What?! A bill passed 61-0 in the New York senate, and promoted as curbing elder abuse, “makes it a crime for caregivers (including family) to post photos on social media if elderly, vulnerable seniors aren’t able to give consent.” [Eric Turkewitz]


  • What about all the other ages that can’t give consent? How about funeral pics, do corpses have rights? Not advocating, just asking… After all, there has to be some enterprising lawyer out there just raring to take laws like this and run with them… Even if it’s just a DA with a list of folks he doesn’t like…

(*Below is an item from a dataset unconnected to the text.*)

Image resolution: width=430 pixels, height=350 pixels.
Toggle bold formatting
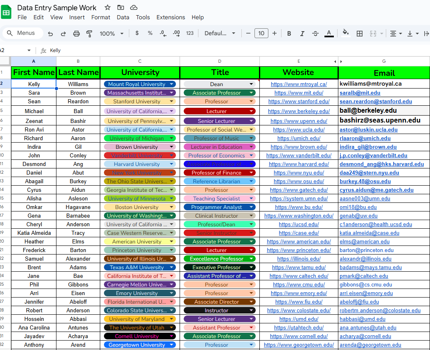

  • It sounds like you could not post a picture of your family gathered around grandpa in the hospital if he is senile or not conscious. How this helps anyone is beyond me.

  • This is one of the strangest pieces of legislation I’ve read about. So many vague parts. And I don’t really understand the motivation either. Was there a problem?

    Or was it an effort from Nursing Homes to stop people from taking pictures there? (I’d suspect this, because it’s the only plausible reason that someone would push for it.)

  • It’s about time!

    Germany has had a law for some time (I forget the name of it) that says, if I take a picture of you in a non-public place, copyright in that photo is born belonging to you, not me. I can have the photo, but I can’t share or upload it without your permission.

    This would be an excellent law to have in the US, not only to deal with the problem the New York bill seeks to address (which, to be fair, is likely only an important problem to a few people) but also to put a stop to revenge porn.

    And unlike either the New York bill or earlier efforts at outlawing revenge porn, the German law would probably pass constitutional muster in the US, since it does not directly forbid any communication but merely assigns ownership of a copyright (and leaves it to the victim to enforce his rights by suing).

  • I usually roll my eyes as much as anyone as some of the stuff reported here, but this one actually makes some sense to me. A LOT of old people want to be remembered for how they were, not how they are. This is why you see so many “young photos” accompanying obituaries. When they’re completely out of control of the rest of their lives (dementia, illness, whatever), this bill gives them through the law some control, at least, at what images of themselves are out there. I would have voted for it.

    • Except that the text of the law (in the original post) seems not to differentiate the timing of when the image was created. Posting that decades old “young photo” of someone now infirm would seem to be equally illegal.

  • The bill is limited to “caregivers,” though the term is broadly interpreted as to someone residing at home. The family just has to make sure the photos are taken by an irresponsible grandkid or similar relative or friend. After all, the responsible relative/friend providing assistance can’t be trusted.